Colorado has now stepped back from being the first state to potentially remove custody from parents who use their child’s legal name instead of their chosen identity, after a lengthy overnight legislative session led to the passage of HB 25-1312 without the contentious “deadnaming” clause.
The House had previously approved the full version of the bill along party lines, drawing national scrutiny and even concern from its own backers. One Colorado, a key advocacy group, shifted its stance—causing confusion among bill sponsors—by telling The Denver Post it feared the measure could compromise “existing protections” and invite legal challenges, referencing insights from “expert LGBTQIA+ lawyers.”
At Wednesday’s state Senate Judiciary Committee hearing, opponents vastly outnumbered supporters, with a nearly 10-to-1 speaker ratio, according to the Denver Catholic. Among the voices against the bill was the Colorado Catholic Conference, which argued that it enshrines bias against those “with a different belief about human sexuality” than that endorsed by the state.

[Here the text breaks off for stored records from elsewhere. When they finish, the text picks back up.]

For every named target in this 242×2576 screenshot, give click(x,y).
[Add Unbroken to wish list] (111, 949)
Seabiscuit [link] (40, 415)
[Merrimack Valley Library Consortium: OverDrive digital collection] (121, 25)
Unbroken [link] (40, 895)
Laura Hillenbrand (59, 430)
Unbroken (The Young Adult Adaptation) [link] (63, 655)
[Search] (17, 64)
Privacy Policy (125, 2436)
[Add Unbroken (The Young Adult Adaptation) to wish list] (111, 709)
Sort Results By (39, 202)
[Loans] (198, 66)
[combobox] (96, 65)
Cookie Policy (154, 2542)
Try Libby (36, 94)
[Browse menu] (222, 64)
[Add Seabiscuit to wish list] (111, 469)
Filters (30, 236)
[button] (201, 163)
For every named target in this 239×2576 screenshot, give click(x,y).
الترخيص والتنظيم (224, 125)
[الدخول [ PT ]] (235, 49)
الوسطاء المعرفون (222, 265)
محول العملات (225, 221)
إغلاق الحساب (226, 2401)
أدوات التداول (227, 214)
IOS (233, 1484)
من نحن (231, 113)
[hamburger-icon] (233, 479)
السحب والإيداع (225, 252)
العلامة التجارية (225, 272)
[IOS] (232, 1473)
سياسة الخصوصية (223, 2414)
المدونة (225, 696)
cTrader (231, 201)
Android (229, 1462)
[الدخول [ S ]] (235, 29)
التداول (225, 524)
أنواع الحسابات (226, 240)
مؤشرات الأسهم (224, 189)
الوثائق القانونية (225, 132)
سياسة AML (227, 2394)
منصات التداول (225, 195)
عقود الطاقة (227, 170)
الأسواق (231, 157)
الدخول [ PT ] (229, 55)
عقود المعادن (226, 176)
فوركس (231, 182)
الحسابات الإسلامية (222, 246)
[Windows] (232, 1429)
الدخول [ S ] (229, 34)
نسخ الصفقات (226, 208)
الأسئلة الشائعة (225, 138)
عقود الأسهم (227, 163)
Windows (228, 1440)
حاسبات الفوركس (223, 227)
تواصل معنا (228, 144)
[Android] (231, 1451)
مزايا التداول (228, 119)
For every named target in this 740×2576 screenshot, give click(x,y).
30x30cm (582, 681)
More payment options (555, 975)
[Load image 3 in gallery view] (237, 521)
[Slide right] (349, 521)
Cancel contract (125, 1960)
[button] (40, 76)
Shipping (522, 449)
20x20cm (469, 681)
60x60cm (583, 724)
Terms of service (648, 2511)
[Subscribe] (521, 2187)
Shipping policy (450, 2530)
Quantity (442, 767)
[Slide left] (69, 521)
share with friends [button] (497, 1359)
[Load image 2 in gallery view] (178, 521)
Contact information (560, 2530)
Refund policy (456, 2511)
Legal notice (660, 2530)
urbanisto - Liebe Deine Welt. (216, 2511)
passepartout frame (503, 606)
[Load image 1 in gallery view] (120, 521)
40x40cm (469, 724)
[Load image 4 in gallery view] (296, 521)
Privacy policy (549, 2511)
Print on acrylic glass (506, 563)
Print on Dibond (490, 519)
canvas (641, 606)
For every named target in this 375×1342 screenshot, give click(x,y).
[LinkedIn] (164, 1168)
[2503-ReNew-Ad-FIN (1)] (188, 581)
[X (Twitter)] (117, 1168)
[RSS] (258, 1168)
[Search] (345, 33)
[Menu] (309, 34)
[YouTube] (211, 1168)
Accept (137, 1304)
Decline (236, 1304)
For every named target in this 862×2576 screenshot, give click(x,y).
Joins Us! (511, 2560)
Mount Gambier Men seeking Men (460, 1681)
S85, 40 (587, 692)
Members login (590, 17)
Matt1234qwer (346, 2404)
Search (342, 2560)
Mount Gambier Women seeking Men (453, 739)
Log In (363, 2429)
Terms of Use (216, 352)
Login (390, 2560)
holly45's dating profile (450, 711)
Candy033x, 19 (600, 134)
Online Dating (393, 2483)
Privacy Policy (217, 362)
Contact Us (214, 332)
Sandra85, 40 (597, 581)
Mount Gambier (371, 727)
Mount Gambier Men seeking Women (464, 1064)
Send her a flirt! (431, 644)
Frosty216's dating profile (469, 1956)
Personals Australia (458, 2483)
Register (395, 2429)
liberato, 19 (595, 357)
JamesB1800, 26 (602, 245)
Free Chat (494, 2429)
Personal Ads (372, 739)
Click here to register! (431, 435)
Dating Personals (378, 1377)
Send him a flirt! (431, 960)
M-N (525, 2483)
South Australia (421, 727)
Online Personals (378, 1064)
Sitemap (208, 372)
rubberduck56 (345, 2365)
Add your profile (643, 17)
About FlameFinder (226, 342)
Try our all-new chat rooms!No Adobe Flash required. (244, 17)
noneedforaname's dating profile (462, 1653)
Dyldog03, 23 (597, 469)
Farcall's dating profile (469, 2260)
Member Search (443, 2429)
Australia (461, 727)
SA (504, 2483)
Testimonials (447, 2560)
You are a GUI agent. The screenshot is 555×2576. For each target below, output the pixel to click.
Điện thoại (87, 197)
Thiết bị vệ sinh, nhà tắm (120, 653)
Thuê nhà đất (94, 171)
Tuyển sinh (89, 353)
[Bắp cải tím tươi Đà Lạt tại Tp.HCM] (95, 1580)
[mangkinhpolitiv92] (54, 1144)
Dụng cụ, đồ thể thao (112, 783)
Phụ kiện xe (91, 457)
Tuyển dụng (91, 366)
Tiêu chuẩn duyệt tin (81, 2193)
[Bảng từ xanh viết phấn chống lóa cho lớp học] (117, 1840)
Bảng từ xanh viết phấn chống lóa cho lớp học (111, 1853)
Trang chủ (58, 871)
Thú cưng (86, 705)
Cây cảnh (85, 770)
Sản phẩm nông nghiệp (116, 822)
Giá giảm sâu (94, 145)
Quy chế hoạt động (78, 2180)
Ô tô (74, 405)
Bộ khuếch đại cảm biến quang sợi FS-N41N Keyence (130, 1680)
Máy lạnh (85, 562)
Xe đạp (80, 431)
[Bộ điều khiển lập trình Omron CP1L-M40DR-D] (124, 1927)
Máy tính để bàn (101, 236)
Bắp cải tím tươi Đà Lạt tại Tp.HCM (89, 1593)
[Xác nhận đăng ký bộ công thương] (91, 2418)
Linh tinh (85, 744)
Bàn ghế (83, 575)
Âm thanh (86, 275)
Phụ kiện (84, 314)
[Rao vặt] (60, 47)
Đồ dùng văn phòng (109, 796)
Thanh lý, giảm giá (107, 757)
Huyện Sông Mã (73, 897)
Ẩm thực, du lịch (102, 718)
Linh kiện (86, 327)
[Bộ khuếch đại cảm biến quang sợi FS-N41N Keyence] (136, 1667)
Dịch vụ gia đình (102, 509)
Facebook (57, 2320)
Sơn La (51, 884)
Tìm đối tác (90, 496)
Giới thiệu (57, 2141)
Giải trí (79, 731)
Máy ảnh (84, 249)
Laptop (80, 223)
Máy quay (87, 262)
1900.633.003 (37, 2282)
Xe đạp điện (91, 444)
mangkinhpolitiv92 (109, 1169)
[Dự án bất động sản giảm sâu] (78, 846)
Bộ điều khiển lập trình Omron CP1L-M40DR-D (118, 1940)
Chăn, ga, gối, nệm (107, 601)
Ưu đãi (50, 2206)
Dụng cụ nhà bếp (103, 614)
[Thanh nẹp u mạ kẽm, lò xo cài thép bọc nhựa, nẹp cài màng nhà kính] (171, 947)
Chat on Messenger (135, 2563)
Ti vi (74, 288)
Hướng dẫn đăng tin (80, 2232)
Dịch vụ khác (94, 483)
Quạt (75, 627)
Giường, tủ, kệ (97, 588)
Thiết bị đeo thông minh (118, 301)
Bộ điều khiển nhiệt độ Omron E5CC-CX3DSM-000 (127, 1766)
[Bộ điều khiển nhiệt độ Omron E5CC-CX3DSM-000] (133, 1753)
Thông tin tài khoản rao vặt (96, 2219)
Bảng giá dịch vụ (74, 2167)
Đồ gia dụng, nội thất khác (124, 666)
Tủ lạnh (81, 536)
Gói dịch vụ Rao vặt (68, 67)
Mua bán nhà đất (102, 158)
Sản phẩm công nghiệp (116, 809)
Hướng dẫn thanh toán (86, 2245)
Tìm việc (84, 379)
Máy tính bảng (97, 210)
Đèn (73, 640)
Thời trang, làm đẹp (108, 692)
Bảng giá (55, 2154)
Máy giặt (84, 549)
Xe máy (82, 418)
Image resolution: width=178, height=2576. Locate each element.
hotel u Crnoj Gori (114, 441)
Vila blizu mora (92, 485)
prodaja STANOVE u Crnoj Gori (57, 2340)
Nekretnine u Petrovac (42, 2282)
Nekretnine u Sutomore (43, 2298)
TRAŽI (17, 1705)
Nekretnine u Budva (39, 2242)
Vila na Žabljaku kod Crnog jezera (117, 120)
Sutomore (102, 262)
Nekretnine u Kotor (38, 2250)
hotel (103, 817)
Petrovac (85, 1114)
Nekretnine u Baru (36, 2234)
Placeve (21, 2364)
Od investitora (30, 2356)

Lawmakers ultimately passed the bill early Thursday morning, having removed its most hotly debated elements—including penalties for parents in custody battles who “deadname” or “misgender” children. However, details about what other changes were made remain unclear, and the official legislative website had not posted the final version as of Sunday.
Meanwhile, the U.S. Supreme Court is set to weigh in on another Colorado statute this term—one that bans conversion therapy for minors struggling with their gender identity or sexual orientation. That law, which challenges parental rights and religious freedom, mirrors similar legislation in roughly 20 other states.
The controversy surrounding HB 25-1312 marked a turning point for some Democratic lawmakers, suggesting to critics that they may have overreached. As KKTV reported, Colorado Springs District 11 Board Secretary Jason Jorgenson warned that even saying “one wrong thing at home” or seeking non-affirmative counseling for a gender-questioning child could expose parents to legal risks.
In a gripping account shared during the hearing, Erin Lee testified that her then-12-year-old daughter attempted suicide after school officials covertly “coached” her on how to access gender-affirming care, including obtaining a “care letter” for hormone treatment. Now 16 and thriving, Lee said using her daughter’s birth name “saved her from being a lifelong medical patient,” according to Denver Catholic.
Although senators eliminated the bill’s “coercive control” provision—which would have favored affirming parents in custody disputes—critics remain concerned about what’s left. These include provisions that shield parents who give children hormones or blockers from legal actions in states where such practices are restricted.
Among the approved amendments, some clarify that while public agencies, employers, and housing providers may use legal names for identification, repeated instances of “deadnaming” or “misgendering” after being informed of an individual’s preference can legally be considered discriminatory behavior.